Canon(キヤノン) RF100mm F2.8 L MACRO IS USM の実写レビューです。
RFマウントの中望遠マクロレンズは、最大撮影倍率1.4倍、SAコントロールリング、高い描写性能などの特徴を持ったハイスペックなレンズです。
近接撮影は勿論、中望遠レンズとしても使い易いRF100mm F2.8 L MACRO IS USMについて実写レビューを中心にご紹介します。
Canon(キヤノン) RF100mm F2.8 L MACRO IS USM の特徴を一言で言い表すのは難しいですが、中望遠マクロのスタンダードを打ち破ったレンズと言えるのではないでしょうか。

データ:
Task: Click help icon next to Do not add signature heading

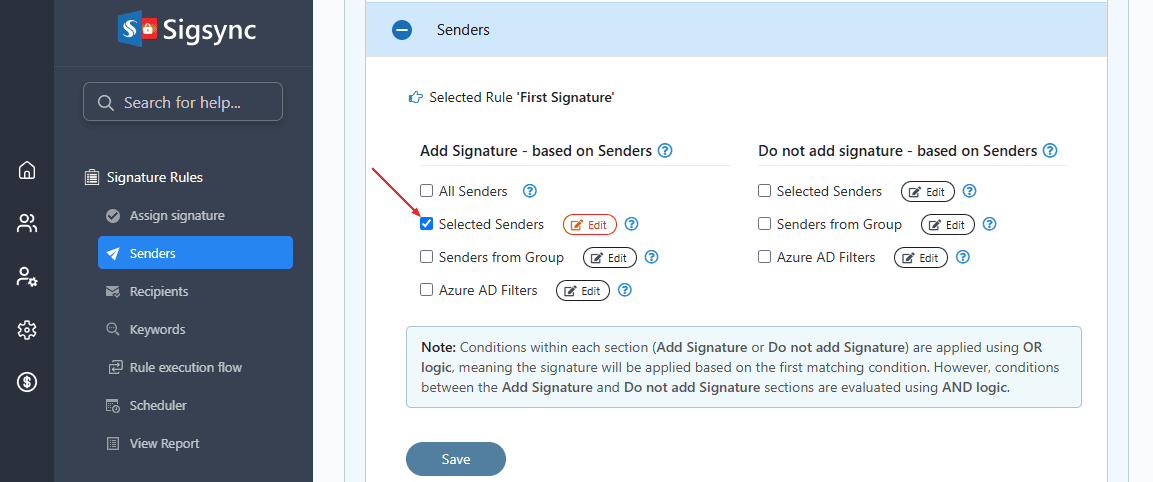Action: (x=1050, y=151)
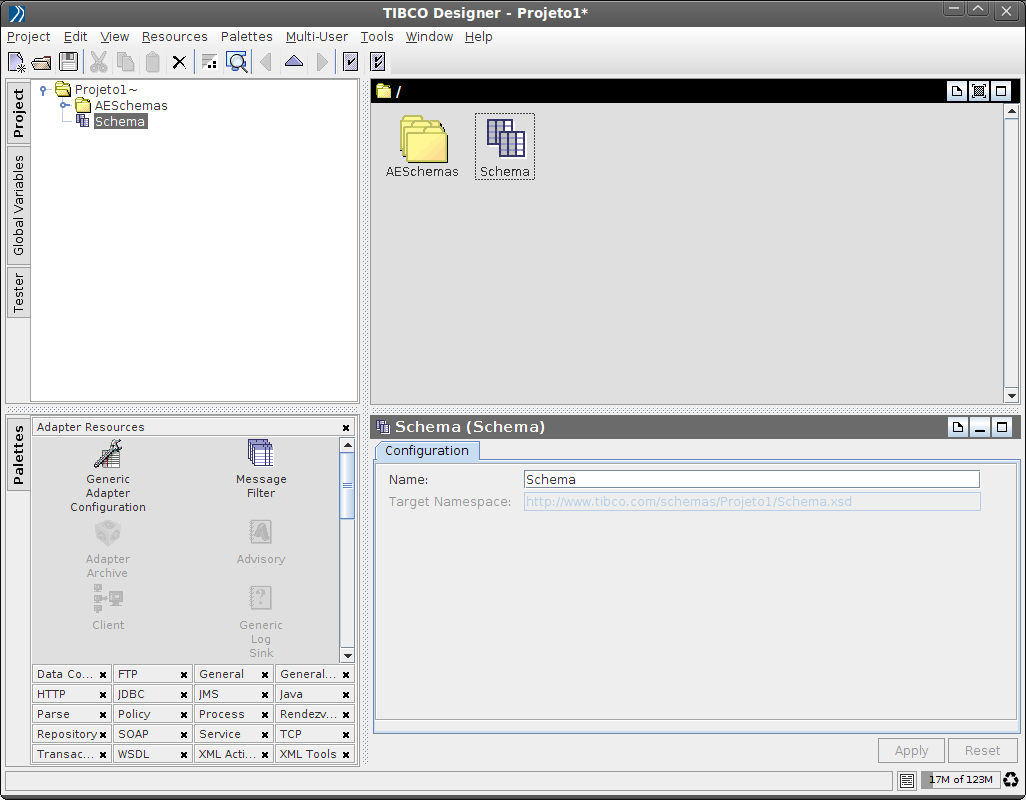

...

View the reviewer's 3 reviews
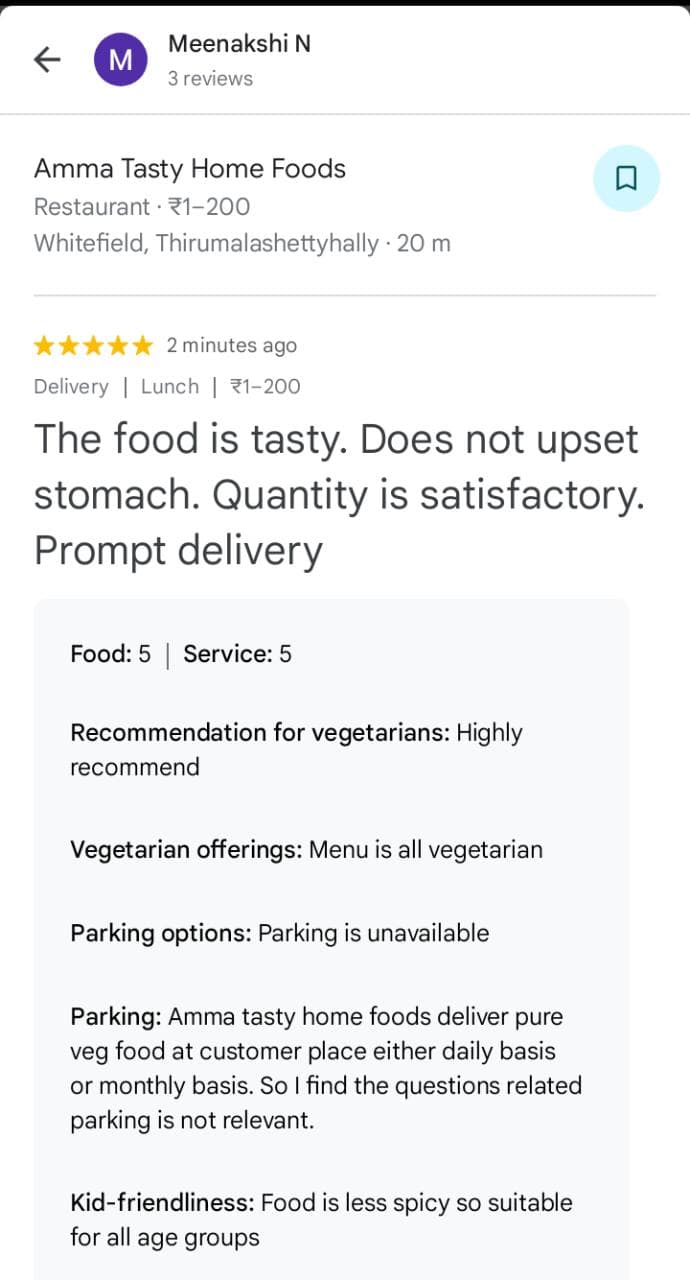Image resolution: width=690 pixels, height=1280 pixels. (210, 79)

課題: 本文の「RFマウントの中望遠マクロレンズは」で始まる段落を、主な事実を残したまま箇条書きにしてください。

解答:
- RFマウントの中望遠マクロレンズ
- 最大撮影倍率1.4倍
- SAコントロールリングを持つ
- 高い描写性能
- ハイスペックなレンズ